Look through the material below. Copy each line that contains the string "blue".
★ ★ ★ ★
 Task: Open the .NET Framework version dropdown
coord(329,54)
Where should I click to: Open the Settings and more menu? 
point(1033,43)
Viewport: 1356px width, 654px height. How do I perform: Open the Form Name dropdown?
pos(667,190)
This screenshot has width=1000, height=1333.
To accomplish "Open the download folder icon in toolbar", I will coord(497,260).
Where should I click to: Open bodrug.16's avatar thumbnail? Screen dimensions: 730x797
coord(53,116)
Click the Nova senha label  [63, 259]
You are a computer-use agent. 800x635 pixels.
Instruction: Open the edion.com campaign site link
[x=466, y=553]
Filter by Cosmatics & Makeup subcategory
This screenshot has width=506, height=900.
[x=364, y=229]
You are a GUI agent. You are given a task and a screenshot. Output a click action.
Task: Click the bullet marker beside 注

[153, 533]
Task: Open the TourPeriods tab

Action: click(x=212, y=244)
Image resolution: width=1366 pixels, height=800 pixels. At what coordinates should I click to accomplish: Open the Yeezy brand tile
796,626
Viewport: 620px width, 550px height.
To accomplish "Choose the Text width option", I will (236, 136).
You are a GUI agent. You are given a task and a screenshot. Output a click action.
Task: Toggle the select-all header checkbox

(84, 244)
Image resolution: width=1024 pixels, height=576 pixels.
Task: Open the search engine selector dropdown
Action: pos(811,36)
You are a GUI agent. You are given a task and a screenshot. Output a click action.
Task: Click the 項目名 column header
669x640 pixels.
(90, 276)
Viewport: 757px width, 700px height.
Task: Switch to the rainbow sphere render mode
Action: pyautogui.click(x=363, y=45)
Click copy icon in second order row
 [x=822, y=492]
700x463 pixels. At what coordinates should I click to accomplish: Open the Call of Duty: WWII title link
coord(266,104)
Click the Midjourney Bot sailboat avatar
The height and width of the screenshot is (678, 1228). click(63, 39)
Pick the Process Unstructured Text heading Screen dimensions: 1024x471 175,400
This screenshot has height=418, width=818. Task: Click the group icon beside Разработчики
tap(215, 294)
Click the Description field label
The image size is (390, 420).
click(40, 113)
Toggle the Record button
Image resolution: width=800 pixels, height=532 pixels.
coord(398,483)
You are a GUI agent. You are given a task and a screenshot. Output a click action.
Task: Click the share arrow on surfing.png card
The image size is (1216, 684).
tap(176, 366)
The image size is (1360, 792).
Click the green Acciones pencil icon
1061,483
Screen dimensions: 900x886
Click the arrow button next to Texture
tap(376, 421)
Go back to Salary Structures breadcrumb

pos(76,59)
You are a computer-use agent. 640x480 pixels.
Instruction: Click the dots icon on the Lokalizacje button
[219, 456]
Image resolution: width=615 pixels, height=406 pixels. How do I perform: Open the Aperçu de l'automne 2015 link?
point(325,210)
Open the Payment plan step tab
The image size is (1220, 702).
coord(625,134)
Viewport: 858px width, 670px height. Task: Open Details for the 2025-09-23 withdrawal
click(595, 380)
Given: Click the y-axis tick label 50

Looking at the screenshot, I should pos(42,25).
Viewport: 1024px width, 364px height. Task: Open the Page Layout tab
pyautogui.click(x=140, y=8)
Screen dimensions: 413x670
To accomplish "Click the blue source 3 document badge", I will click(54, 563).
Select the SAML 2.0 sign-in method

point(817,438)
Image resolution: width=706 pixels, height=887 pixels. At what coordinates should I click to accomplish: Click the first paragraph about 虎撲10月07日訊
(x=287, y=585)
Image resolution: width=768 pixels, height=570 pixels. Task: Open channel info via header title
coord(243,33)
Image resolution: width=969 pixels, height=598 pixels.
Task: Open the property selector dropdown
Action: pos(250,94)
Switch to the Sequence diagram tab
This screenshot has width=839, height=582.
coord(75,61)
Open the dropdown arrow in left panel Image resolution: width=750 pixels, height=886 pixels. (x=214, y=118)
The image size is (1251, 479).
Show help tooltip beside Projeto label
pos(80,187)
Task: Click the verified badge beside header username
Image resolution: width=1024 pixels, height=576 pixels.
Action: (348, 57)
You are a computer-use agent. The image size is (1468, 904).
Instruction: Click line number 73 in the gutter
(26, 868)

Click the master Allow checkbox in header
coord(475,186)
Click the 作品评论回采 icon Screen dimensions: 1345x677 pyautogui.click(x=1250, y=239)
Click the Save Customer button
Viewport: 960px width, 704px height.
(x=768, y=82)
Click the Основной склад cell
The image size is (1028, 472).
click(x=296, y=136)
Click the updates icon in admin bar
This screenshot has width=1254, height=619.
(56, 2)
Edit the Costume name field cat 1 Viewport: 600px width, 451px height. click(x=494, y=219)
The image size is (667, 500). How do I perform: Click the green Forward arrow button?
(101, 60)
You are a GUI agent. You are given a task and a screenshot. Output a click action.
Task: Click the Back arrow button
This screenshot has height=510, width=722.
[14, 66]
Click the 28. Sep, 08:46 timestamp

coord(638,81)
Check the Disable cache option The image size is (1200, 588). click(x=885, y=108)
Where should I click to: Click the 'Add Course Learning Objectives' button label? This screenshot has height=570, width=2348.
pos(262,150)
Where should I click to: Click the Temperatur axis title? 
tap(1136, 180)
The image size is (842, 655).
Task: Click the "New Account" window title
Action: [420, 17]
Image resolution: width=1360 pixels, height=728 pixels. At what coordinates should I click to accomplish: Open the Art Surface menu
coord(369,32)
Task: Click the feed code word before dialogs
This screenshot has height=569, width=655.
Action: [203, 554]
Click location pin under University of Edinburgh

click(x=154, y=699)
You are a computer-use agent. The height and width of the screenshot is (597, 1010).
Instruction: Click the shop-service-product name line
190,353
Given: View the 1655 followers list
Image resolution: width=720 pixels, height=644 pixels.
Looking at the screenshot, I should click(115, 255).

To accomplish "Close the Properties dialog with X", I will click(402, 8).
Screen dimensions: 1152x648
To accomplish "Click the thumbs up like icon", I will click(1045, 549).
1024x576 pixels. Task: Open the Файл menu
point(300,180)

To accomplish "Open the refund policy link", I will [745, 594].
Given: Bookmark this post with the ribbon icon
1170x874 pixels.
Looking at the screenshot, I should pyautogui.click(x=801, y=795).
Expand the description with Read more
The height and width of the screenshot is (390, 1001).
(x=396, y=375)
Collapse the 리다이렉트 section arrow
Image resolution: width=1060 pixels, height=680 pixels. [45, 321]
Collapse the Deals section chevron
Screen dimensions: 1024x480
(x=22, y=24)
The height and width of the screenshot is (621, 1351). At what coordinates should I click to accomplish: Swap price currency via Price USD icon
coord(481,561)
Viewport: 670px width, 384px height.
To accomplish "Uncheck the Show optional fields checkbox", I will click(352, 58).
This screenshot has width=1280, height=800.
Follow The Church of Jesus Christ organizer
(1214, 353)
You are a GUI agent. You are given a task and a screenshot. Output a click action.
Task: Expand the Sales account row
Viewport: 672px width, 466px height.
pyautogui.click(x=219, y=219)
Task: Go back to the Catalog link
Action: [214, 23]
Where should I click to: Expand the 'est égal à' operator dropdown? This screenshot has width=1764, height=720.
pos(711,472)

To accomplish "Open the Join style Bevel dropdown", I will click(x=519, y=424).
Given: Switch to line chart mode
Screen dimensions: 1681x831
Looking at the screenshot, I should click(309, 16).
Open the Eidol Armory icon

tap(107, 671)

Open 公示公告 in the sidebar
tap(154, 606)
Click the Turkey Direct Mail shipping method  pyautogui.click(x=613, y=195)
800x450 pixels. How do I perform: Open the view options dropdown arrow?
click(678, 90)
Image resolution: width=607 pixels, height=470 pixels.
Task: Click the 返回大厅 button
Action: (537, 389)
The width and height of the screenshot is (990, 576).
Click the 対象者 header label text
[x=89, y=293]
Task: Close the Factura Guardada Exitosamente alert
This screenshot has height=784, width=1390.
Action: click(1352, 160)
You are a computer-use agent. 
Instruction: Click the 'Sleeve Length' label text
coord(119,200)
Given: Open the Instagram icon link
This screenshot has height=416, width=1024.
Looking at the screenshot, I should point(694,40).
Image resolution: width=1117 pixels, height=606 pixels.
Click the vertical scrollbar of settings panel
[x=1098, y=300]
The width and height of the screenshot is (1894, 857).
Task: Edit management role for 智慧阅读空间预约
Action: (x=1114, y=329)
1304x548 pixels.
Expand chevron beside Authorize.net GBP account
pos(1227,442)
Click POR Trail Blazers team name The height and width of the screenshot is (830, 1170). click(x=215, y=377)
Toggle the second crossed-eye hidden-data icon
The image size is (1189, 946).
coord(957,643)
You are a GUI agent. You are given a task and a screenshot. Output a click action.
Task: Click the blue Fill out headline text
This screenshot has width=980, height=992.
★ ★ ★ ★
§ **ANSWER SPACE**:
To accomplish "Click the blue source 3 document badge", I will click(54, 563).
Task: Click the blue Fill out headline text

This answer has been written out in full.